── TASK MATERIAL

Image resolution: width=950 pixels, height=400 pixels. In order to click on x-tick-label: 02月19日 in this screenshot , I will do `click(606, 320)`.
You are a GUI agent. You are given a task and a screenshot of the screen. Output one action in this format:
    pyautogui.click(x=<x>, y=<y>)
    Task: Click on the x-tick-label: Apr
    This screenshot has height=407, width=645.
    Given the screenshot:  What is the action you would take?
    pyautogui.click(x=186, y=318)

────
── TASK MATERIAL

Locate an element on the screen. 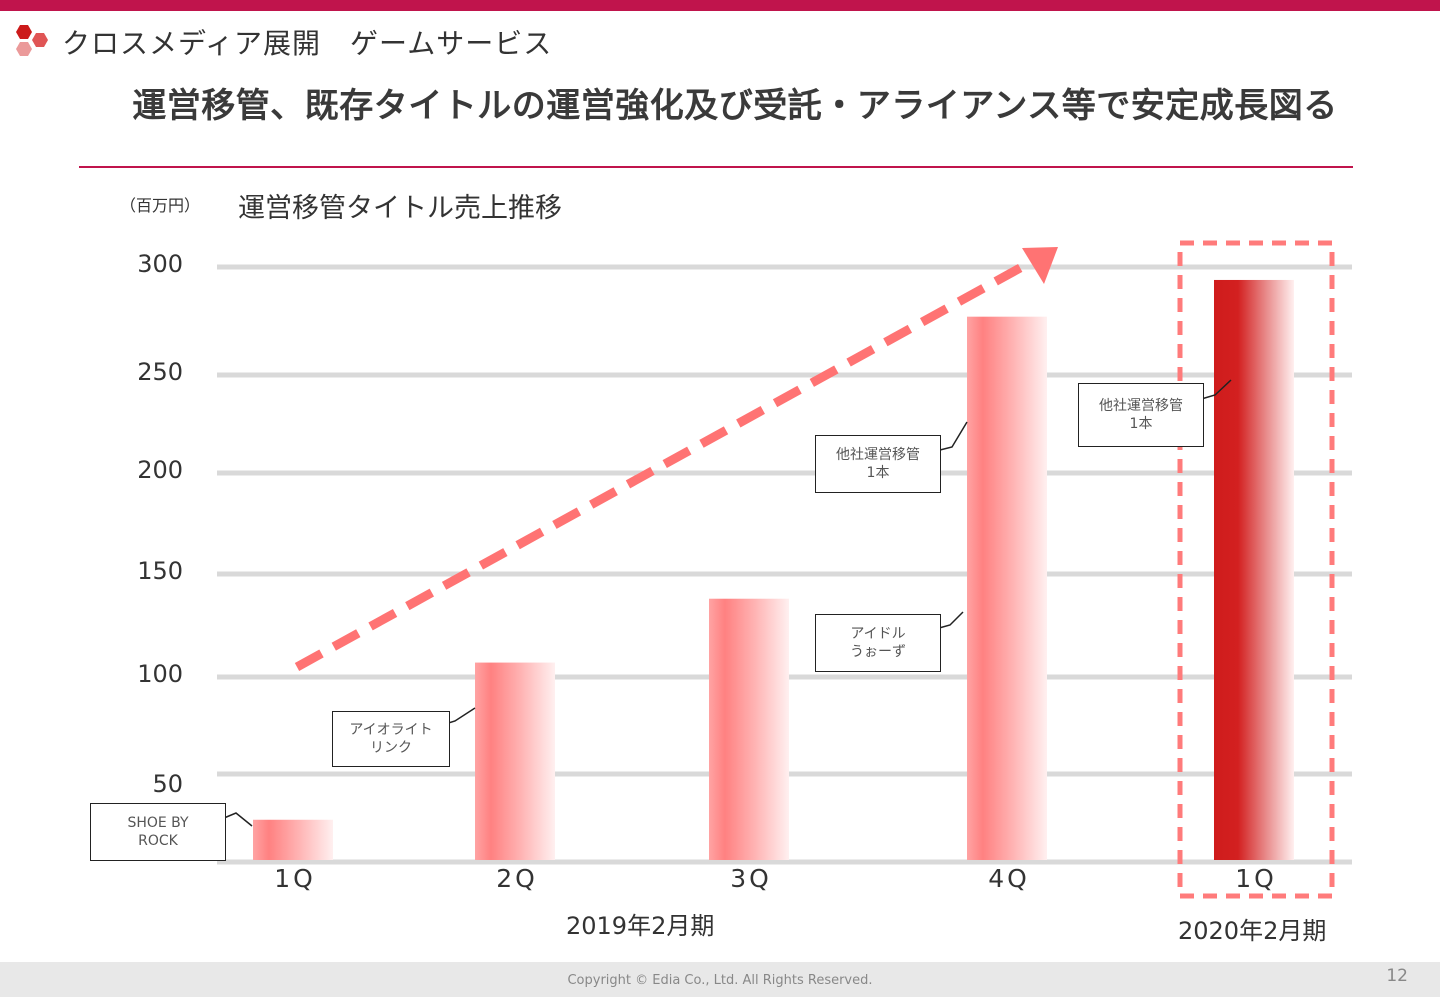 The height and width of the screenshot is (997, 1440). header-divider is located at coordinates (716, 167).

────

* **WHAT TO DO**: Render the lines of the records above, from the line with "Image resolution: width=950" to the line with "pyautogui.click(x=186, y=318)", as a JSON list of strings, one string per line, leaving out any blank lines.

* **RESPONSE TO THE EXERCISE**:
[
  "Image resolution: width=950 pixels, height=400 pixels. In order to click on x-tick-label: 02月19日 in this screenshot , I will do `click(606, 320)`.",
  "You are a GUI agent. You are given a task and a screenshot of the screen. Output one action in this format:",
  "    pyautogui.click(x=<x>, y=<y>)",
  "    Task: Click on the x-tick-label: Apr",
  "    This screenshot has height=407, width=645.",
  "    Given the screenshot:  What is the action you would take?",
  "    pyautogui.click(x=186, y=318)"
]